What are Topical Pain Relievers?

Topical pain relievers come in a variety of different types. Most of us are familiar with the rub on creams which can be purchased over the counter without a prescription. These are applied directly to the source of the pain, such as Biofreeze. But topical pain relievers can also be bought as patches and heat wraps or ice packs.

They are utilized as a soothing type of pain relief applied directly at the point of pain, such as the joints or muscles and most can be administered in addition to other types of pain relief like NSAIDS-non steroidal anti-inflammatories such as Aspirin and ibuprofen, or other over the counter medications like Tylenol and Naproxen (acetaminophen).

How do they work?

Pain is felt as a series of nerve signals from local receptors which are sent directly into the nervous system. The sharp pain of a pin-prick or burn is felt almost instantaneously and the human body has compensatory mechanisms for dealing with such a signal. We immediately withdraw our hands from the pain. We do this sub consciously, without even thinking about it.

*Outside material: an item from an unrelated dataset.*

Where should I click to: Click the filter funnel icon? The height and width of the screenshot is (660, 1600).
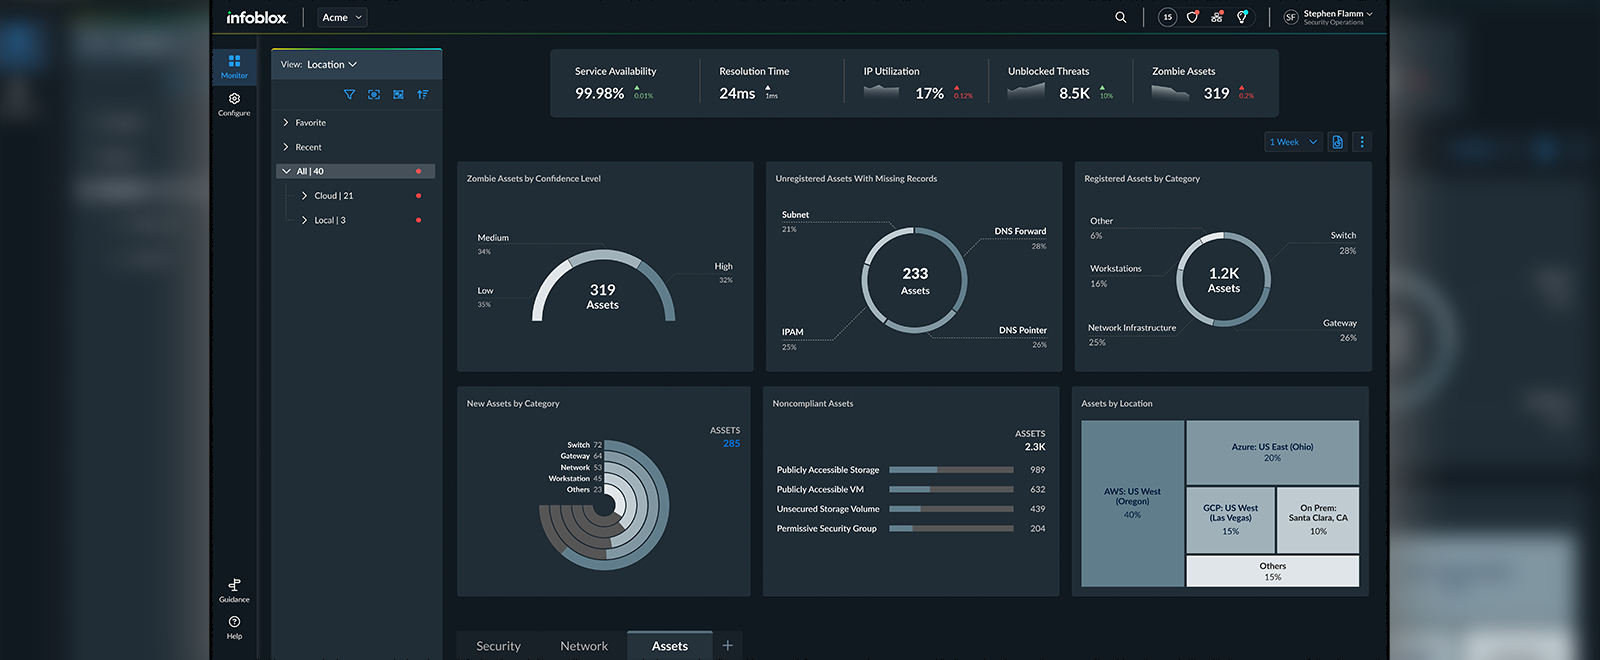tap(349, 95)
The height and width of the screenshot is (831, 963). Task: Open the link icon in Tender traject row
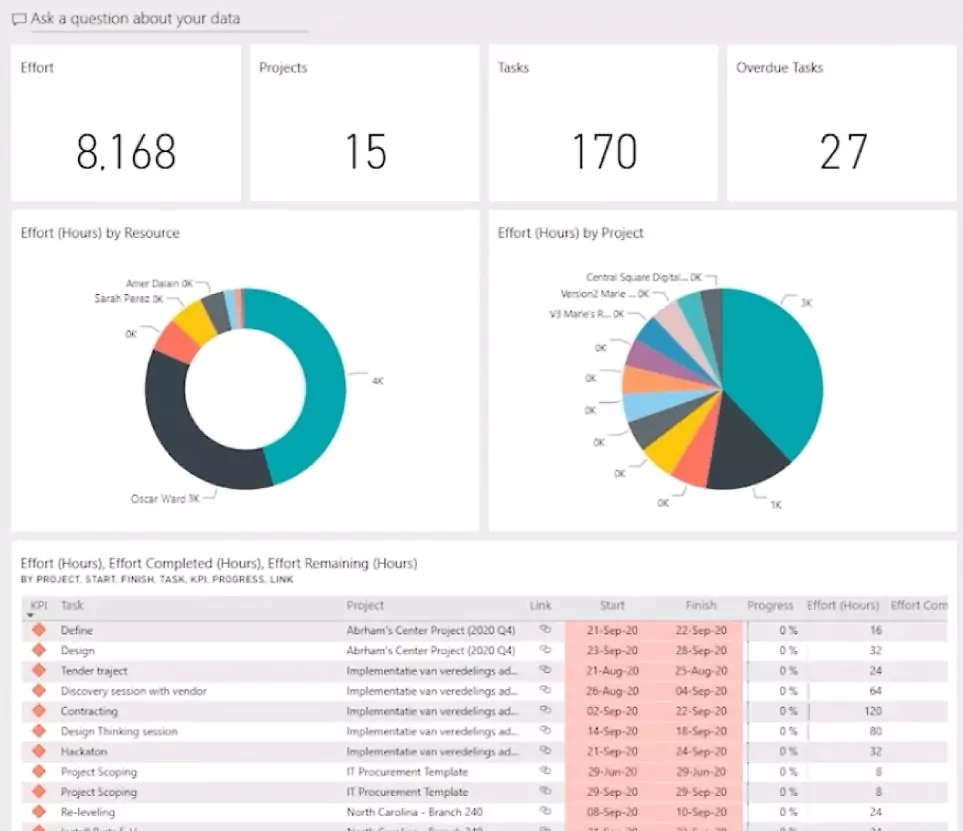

But the constant, unrelenting pain of an inflamed joint or an aching muscle does not have a quick resolution. It can be caused by a sudden problem such as an inflamed joint or even be a sign that there is a disease process going on, for example arthritis or fibromyalgia. Or it can signal a host of other types of conditions such as sprained muscles or tendons and pulled ligaments.

While oral analgesics work by numbing the signal and stopping it from reaching the brain, topical pain relievers often work by blunting this signal or sending compensatory signals.  So, a nice warm heat pack can stimulate heat receptors in the skin which also fire off nerve transmissions to the brain and the message of pain becomes diluted. According to WebMD, they can actually work in three different ways:


These are derived from aspirin and can be absorbed through the skin and act as a local pain killer. They sit between the pain receptors and the nerve endings and prevent the signal from being transferred. These work best when the source of the pain is close to the skin. So the best application of this would be in a finger joint for example which can easily absorb the medicine. Examples of these include Bengay and Aspercreme.


Anything which causes a slight burning or warming feeling in the skin around the pain is a counter-irritant. For example a medicine which contains menthol creates a glowing, buzzing feeling in the skin which blunts the feeling of pain. Types of cream which contain menthol are Flexall 454, Icy Hot and JointFlex.

Pepper-based medicine

Capsaicin, which is derived from the pepper plant, has a similar effect and is one of the most effective products available for topical pain relief. Applying creams which contain this chemical causes a mild tingling, or gentle warming sensation on the skin. This again helps to mask the feeling of the pain itself and may even have anti inflammatory effects. Creams containing capsaicin work on lowering a chemical called Substance P which is found in the nerve cells. This usually helps to send nerve signals from receptors to the brain. Zostrix,  ArthriCare and Capzasin contain capsaicin as the active ingredient.